Exercise passage START
The flip side of transparency is risk: and all medicines can be dangerous. The consequences for public health of a product
crisis are multiplied when information is inaccessible, hard to interpret, or missing entirely. Politicians and parliamentarians
recognized this in approving in December 2010 EU Regulation 1235/2010, which put the EMA in charge of coordinating a new European-wide
structure for monitoring the safety of medicines on the market in the 27 EU members and three affiliated EEA states (Iceland,
Norway, and Lichtenstein). This has proved to be a huge assignment, extending the agency's purview to ensuring safe use of
medicines authorized by some 40 different national authorities through the de-centralized procedure, in addition to drugs
approved by the EMA.
At the heart of the program is a new reporting network—EudraVigilance—designed to quickly detect side-effect/adverse reaction
problems with marketed medicines, and to coordinate the execution of appropriate control measures to safeguard public health.
Exercise passage END
Data records START
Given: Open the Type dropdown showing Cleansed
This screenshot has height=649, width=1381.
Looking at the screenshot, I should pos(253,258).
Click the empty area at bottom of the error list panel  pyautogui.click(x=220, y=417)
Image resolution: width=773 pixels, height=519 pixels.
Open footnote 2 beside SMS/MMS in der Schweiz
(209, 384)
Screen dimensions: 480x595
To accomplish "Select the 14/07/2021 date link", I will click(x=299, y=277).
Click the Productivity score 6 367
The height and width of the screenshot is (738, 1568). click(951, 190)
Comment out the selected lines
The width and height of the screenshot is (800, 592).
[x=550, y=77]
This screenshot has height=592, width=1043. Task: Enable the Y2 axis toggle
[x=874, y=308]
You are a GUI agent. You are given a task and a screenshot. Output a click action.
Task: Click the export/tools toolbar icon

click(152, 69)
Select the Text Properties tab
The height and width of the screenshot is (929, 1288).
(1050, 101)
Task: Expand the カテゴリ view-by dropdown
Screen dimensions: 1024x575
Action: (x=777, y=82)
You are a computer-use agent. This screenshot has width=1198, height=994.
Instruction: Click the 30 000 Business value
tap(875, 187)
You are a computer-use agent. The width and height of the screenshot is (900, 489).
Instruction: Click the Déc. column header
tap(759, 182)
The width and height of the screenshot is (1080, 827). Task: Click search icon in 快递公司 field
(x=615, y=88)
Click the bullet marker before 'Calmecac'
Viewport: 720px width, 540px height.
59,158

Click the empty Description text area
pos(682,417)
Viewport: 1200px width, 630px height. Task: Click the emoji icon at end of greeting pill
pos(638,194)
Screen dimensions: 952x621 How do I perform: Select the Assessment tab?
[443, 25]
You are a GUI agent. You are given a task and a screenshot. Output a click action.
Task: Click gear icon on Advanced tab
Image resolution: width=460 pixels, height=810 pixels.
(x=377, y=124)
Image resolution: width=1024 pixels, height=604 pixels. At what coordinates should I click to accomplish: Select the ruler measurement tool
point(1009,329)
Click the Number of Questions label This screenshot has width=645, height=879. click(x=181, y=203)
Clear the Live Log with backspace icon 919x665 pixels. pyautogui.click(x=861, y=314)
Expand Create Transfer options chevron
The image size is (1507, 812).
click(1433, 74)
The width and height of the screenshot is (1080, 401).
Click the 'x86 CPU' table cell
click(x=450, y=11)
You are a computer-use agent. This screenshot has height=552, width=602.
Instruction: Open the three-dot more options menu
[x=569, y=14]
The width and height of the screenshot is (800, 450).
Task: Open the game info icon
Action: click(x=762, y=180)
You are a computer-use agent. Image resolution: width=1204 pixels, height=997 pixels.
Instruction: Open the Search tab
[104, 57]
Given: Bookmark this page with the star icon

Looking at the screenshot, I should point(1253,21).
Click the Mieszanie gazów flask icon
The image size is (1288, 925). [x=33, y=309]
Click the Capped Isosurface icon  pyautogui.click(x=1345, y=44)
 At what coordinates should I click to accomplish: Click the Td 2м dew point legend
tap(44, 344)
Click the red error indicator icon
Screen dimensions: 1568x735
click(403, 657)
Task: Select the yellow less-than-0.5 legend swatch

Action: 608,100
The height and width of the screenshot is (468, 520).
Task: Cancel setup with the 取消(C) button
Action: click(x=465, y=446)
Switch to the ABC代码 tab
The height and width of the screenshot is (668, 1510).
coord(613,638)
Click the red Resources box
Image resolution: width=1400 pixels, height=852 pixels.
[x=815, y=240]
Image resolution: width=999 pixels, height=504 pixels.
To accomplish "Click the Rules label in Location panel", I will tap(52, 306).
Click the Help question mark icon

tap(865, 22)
Data records END
> _Exercise requirements_
1. From the passage on medicine safety monitoring, list the three affiliated EEA states it names.
2. Answer these questions using the passage on medicine safety monitoring.
(a) In what month and year was EU Regulation 1235/2010 approved?
(b) About how many national authorities authorize medicines through the de-centralized procedure?
(c) What is the name of the new reporting network at the heart of the program?

> _Results_
1. Iceland, Norway, Lichtenstein

2.
(a) December 2010
(b) Some 40
(c) EudraVigilance